* _Task instructions_:
1/ In the stickland post, list the things that the digital learning environment tries to connect more strongly.
2/ Quote the stickland post word for word, starting with "In stickland, the" and going on through "last ID number……)".

* _Page text_:
— Begin —

Welcome to stickland!


I’ve been working on a little side project for the last year or so. I thought this might be a good time to share this with you, particularly since I probably (with a very high probability) won’t be making any more posts for the rest of the year due a few little things called a dissertation and a wedding 🙂

The idea was to create a digital learning environment for working with data cards, in an attempt to make stronger connections between data cards, data structures and data displays, and to make effective use of tablets/devices (particularly in large lecture groups like my current teaching situation). This first digital environment is based on the C@S stick people data cards I created last year, but could involve any population/data etc, since everything is created dynamically. The idea to use stick people (figures) for the data cards was based on material Rob Gould presented at the NZAMT conference in 2015 regarding the Introduction to Data Science (IDS) course the Mobilize team created for high school students.

In stickland, the members of its population (the C@S stick people) ride by on skateboards. The numbers displayed on each stick person are their unique three digit ID number. The environment is set up so that the stick people arrive to this stretch of road in stick land in a random order and at random times. Students could check this out by watching the stick people skate on by and recording their ID numbers. They should see no pattern to the numbers and be convinced that they can not predict what ID number the next stick person will have (well, I guess if you watched for long enough you would be able to predict the last ID number……)

— End —

* _Supplied material_:
— Begin —

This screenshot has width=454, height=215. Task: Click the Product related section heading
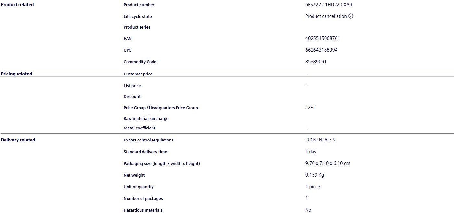[17, 5]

— End —

* _The solutions_:
1/ data cards, data structures, data displays

2/
In stickland, the members of its population (the C@S stick people) ride by on skateboards. The numbers displayed on each stick person are their unique three digit ID number. The environment is set up so that the stick people arrive to this stretch of road in stick land in a random order and at random times. Students could check this out by watching the stick people skate on by and recording their ID numbers. They should see no pattern to the numbers and be convinced that they can not predict what ID number the next stick person will have (well, I guess if you watched for long enough you would be able to predict the last ID number……)